In the current administration, health care is not dealt with by a separate ministry, but is instead delegated to a state secretariat. As economist Balázs Rékassy pointed out in a recent interview with Radio Lánchíd, this means that the state secretary in charge has no opportunity to speak up in government meetings and his job is restricted to executing government decisions. “No sign is visible that there is any serious will for radical change or to mobilize more resources,” he said.
In fact, the position of the state secretary for health care was vacant for more than a month, another unusual thing in the case of such a key sector. In mid-October, Dr. Zoltán Ónodi-Szűcs was appointed, but it’s wishful thinking to expect him to do more than seek to keep conflicts at bay.
“The new healthcare secretary will not be supported if he does not understand how serious the situation is due to the lack of healthcare workers,” Dr. Tamás Dénes, chairman of the Hungarian Resident Doctors’ Association (MRSZ) told the Budapest Business Journal.
It is common wisdom that a substantial salary raise with immediate effect is the highest priority. Real wages in the sector slumped by 13% between 2006 and 2013, and average pay is the lowest of all industries in Hungary.
“The system needs around HUF 150-180 billion extra after-tax funding which is 0.5% of Hungary’s GDP,” Dénes estimates. Hungary’s spending on health care, including private expenditure, accounts for only 7.4% of GDP, someway behind the OECD average of 8.9%.
However, fatter salary slips are only a start.
Current unacceptable practices must be tackled with equal determination, as health care is based on the abundance of the so-called “gratitude money” patients give to doctors and nurses in the hope of getting improved or faster care.

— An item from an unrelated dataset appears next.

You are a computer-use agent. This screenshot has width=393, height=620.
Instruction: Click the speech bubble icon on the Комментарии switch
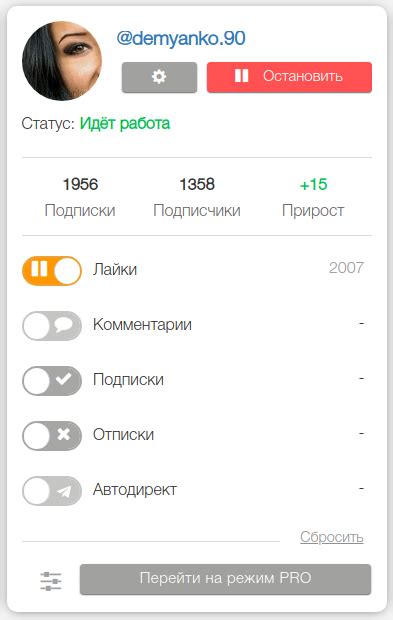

“This makes our life unpredictable, which frustrates everyone, and junior doctors do not want to live and work in such a system,” Dénes noted. “Some government has got to be brave enough to change this soft-corrupt system.”
Dénes maintains that improvement won’t happen without citizen engagement. “Everybody needs to make it clear that the healthcare system is important enough to get more funds from the central budget, Dénes said.
“People can press their MP to make the government change some of its priorities.”
The Hungarian Resident Doctors’ Association does its part in raising awareness. It makes proposals based on surveys of its members, some of which have been taken up as government policy. As a member of a group called Honestly About Health Care, it has organized two demonstrations in 2015, but since not much happened as a result, now as a last resort a strike is being considered.
The campaign is dubbed “Two hours for your life”. “This is a plan of a two-hour-strike that would increase by one hour every six months, should the government’s attitude not change towards salaries,” Dénes said.
It is not only hospitals that are in trouble; there are 231 general physician (GP) posts vacant in the country, meaning that 300,000 people don’t have access to primary care. And those who do have GPs find them overwhelmed. On top of that, 30% are older than 65 and, since such positions are not popular with junior doctors, the situation is bound to get worse.
“Altering primary care will take around ten years and a lot of money. But afterwards it will save a lot for the budget,” Dénes said.
“Our healthcare services may fare better than those in Africa, but compared to Austria they are not so great. There are not enough nurses and doctors to ensure patients’ safety anymore. There is no time for hesitation.”